NASA’s UAP Independent Study: What the June 2022 Commission Was Actually Investigating

On June 9, 2022, NASA announced it was commissioning an independent team to study unidentified anomalous phenomena from a scientific perspective. The announcement came from Dr. Thomas Zurbuchen, then NASA Associate Administrator for Science, who had presented an outline of the planned study to the National Academies Space Studies Board and Aeronautics and Space Engineering Board two days earlier. What the study was actually tasked with doing is often misunderstood.
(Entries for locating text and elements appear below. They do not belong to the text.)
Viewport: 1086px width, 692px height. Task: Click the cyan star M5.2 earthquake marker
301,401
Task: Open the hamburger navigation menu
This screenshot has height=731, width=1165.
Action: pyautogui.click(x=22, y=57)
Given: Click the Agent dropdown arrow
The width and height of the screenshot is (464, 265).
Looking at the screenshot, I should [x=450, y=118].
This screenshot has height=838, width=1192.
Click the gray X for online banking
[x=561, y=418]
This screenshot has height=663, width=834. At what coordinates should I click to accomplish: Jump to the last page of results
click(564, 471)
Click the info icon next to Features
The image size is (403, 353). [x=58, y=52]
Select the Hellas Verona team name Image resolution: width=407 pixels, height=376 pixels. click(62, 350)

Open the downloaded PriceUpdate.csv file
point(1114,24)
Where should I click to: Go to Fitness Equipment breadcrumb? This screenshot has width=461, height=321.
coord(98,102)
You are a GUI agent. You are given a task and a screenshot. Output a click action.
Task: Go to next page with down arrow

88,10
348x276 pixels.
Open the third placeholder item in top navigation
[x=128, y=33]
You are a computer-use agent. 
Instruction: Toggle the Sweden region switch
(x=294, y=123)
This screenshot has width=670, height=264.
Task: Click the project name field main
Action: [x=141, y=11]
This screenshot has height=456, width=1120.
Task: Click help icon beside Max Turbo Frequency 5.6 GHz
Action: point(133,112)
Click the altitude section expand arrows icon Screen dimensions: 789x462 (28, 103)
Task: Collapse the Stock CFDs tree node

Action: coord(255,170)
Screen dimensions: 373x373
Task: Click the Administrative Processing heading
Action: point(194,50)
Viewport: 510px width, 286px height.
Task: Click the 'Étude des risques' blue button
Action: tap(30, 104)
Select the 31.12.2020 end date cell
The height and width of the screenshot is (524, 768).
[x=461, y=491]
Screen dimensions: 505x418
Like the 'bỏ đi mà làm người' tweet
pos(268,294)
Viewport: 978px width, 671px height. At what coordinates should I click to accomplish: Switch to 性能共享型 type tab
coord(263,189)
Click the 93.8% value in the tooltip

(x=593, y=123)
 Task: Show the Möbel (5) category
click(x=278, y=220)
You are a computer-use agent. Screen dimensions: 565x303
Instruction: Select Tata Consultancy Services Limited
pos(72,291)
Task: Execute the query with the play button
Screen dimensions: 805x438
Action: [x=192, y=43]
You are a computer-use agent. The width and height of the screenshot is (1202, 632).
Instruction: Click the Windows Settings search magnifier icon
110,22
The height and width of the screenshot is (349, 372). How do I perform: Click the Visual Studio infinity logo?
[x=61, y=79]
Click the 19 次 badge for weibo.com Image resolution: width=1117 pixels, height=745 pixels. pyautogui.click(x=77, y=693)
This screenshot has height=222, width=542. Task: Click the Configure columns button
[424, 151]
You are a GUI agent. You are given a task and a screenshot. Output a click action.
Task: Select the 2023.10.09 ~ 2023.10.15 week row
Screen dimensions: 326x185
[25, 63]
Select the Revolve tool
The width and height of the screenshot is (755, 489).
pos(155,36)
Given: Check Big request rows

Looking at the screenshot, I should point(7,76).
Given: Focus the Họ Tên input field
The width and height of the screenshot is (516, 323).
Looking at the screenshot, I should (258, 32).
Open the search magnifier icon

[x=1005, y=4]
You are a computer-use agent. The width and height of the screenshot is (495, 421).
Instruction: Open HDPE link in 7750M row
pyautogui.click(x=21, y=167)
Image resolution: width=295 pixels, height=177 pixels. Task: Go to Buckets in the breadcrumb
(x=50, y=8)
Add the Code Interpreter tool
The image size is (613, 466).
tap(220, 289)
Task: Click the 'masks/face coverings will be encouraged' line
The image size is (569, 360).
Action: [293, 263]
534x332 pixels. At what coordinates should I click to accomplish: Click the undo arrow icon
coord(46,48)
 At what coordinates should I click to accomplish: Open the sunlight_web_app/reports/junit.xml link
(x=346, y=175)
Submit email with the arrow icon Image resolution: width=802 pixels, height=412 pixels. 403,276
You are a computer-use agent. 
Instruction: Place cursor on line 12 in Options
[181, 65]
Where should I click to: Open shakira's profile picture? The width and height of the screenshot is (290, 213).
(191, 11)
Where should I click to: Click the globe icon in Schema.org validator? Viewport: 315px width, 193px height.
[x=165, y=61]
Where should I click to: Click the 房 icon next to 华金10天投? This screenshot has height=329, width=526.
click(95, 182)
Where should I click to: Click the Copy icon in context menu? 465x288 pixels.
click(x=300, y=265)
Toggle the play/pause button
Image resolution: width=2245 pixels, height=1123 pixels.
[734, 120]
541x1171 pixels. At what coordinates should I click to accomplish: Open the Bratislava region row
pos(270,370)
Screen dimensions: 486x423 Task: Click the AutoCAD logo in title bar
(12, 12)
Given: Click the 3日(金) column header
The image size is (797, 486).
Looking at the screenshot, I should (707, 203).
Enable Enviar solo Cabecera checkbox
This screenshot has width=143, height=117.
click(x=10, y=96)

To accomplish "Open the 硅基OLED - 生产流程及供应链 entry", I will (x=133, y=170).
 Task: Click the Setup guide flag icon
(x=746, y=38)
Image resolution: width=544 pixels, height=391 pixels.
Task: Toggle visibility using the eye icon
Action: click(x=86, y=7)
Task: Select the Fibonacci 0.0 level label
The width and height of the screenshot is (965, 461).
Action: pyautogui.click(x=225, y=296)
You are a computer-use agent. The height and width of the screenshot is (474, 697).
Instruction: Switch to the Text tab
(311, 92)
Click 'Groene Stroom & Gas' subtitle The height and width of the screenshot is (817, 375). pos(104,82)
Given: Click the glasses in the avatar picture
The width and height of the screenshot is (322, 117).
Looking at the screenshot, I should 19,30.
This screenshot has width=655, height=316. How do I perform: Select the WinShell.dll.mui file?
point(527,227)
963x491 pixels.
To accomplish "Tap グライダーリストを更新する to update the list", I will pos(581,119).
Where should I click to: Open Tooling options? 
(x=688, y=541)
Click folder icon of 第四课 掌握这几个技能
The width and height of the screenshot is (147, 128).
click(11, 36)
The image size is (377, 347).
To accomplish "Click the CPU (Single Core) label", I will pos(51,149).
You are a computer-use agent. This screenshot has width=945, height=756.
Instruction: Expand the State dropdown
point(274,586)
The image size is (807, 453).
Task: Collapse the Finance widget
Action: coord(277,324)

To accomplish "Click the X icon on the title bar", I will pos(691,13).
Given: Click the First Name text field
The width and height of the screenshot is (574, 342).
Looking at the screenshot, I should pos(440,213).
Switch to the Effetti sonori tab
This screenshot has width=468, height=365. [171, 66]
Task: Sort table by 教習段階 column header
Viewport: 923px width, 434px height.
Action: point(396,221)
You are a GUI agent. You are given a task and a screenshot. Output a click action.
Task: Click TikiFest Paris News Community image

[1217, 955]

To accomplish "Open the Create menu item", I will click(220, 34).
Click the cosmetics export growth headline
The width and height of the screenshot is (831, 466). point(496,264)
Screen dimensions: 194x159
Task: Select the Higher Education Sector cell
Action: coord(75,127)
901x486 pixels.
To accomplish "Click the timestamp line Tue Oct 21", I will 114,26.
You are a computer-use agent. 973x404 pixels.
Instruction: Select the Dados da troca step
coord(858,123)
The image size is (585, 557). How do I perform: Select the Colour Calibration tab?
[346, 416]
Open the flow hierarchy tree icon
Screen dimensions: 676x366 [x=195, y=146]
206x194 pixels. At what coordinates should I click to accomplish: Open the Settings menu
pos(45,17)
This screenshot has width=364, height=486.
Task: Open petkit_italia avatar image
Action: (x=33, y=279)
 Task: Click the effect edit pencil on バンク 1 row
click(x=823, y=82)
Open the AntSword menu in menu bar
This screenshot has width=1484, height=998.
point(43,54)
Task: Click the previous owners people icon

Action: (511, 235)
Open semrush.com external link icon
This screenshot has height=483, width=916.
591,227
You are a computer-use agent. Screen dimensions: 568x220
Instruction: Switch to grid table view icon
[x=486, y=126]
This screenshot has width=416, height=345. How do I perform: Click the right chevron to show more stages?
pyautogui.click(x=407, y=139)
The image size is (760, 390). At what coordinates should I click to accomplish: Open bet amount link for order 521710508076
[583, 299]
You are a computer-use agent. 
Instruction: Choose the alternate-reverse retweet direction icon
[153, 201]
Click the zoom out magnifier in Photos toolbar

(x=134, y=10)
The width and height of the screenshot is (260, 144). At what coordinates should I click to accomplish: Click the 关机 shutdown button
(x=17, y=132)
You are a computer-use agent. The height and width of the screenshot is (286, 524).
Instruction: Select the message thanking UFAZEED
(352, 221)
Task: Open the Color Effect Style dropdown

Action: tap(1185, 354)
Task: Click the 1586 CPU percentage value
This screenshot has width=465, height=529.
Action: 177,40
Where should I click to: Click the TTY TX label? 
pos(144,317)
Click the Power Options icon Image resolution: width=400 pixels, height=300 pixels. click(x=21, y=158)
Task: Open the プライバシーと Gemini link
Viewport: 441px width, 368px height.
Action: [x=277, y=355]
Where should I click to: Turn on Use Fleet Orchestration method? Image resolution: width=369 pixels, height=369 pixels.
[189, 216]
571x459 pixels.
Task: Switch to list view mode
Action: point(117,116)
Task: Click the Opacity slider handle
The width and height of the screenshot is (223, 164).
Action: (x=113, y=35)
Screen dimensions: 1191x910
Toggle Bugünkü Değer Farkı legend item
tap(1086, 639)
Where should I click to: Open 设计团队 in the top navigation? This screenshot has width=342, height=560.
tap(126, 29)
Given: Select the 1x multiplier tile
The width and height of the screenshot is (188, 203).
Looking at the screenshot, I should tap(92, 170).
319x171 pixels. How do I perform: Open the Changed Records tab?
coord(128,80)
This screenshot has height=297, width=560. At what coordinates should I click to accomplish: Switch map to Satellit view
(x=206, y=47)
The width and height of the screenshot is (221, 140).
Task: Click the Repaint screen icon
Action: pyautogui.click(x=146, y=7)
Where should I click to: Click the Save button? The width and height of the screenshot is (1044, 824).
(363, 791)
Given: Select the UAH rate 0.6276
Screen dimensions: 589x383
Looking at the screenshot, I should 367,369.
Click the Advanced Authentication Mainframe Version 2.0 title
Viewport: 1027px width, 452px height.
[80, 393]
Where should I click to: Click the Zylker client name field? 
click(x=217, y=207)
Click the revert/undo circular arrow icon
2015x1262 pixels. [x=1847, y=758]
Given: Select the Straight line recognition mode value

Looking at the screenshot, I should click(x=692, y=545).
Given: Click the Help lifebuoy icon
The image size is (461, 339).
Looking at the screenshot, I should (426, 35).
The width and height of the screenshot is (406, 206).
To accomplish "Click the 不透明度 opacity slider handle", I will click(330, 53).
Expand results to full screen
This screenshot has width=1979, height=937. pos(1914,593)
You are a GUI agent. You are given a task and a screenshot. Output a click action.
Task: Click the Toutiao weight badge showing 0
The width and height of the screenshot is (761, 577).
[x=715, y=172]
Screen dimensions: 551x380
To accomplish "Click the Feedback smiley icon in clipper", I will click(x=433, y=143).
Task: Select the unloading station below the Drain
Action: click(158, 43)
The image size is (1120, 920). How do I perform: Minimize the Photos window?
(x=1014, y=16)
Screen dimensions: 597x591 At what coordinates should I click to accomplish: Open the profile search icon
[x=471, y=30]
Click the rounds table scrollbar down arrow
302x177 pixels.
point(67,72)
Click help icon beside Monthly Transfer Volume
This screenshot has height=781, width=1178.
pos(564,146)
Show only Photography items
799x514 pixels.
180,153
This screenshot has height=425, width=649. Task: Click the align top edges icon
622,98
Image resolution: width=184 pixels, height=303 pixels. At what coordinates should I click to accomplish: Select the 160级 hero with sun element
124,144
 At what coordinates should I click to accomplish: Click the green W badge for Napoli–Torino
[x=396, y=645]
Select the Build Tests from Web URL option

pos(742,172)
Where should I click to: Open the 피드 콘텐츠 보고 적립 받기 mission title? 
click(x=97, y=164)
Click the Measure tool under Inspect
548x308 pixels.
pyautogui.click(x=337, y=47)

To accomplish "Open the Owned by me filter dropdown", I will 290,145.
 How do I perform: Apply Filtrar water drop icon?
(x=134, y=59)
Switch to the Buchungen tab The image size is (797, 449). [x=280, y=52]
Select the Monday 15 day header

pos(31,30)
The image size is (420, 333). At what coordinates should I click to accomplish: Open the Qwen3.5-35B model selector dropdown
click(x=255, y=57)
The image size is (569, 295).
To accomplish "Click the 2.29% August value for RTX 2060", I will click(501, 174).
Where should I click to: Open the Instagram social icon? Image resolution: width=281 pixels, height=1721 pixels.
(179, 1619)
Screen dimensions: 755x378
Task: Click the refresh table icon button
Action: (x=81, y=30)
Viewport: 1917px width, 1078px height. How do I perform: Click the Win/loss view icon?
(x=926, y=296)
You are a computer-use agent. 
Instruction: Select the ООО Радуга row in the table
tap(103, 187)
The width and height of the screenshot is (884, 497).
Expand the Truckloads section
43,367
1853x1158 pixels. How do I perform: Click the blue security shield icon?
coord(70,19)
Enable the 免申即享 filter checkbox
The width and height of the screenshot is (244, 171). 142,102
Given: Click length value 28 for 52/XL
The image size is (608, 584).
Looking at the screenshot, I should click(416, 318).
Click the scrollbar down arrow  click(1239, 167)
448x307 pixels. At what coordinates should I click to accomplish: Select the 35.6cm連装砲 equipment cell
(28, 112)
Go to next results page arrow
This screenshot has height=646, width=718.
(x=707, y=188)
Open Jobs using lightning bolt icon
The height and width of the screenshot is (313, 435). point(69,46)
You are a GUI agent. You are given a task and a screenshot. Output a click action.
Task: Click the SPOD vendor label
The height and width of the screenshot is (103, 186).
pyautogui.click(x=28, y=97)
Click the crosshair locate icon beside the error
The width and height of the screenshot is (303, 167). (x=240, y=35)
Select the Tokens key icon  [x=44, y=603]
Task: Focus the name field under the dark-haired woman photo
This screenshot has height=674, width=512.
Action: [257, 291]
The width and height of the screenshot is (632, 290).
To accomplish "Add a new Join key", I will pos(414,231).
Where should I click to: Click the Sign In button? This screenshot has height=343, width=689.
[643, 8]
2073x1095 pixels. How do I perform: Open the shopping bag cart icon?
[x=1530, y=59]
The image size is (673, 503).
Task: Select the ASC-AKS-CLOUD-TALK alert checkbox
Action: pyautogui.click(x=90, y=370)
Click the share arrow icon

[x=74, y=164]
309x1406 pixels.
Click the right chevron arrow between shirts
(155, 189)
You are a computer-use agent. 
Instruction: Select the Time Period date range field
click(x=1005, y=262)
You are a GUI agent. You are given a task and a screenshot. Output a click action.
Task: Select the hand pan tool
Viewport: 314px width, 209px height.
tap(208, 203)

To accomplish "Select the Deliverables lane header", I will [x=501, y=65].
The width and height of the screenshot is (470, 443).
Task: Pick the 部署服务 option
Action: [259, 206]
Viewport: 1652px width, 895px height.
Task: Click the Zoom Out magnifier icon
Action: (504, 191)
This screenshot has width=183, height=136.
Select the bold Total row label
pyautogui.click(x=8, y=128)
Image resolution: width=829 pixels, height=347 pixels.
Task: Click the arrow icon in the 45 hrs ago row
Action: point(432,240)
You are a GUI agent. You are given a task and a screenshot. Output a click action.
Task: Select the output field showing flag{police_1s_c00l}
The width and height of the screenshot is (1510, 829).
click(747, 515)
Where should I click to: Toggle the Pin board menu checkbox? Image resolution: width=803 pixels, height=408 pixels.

What the Study Team Was Asked to Do

NASA’s UAP Independent Study Team (UAPIST) was given an eight-question Statement of Task. The questions focused on data infrastructure, not on determining what UAP are. The team was tasked with identifying what civilian government and private sector data already exists and could be applied to UAP analysis; what new data NASA should collect; what analysis techniques currently exist or need to be developed; what physical constraints can be placed on UAP given available evidence; and how air traffic management reporting systems can be modified to capture better UAP data in future.

The Study Timeline

  • June 9, 2022: NASA formally announces the independent study
  • May 31, 2023: Public meeting, 10:30am–2:30pm ET, broadcast live via nasa.gov/live. Public question submission via nasa.cnf.io
  • September 14, 2023: Final report published. PDF available at science.nasa.gov/wp-content/uploads/2023/09/uap-independent-study-team-final-report.pdf

Why NASA and Why Now

NASA’s involvement in UAP was significant for a specific institutional reason: NASA collects enormous quantities of environmental, atmospheric, and orbital data through satellites, aircraft, and planetary probes. The study team’s mandate included determining whether any of this existing NASA data could be repurposed to analyse UAP. NASA also has credibility and analytical infrastructure that other government agencies lack for this type of scientific inquiry. The study was framed under NASA’s stated principles of openness, transparency, and scientific integrity.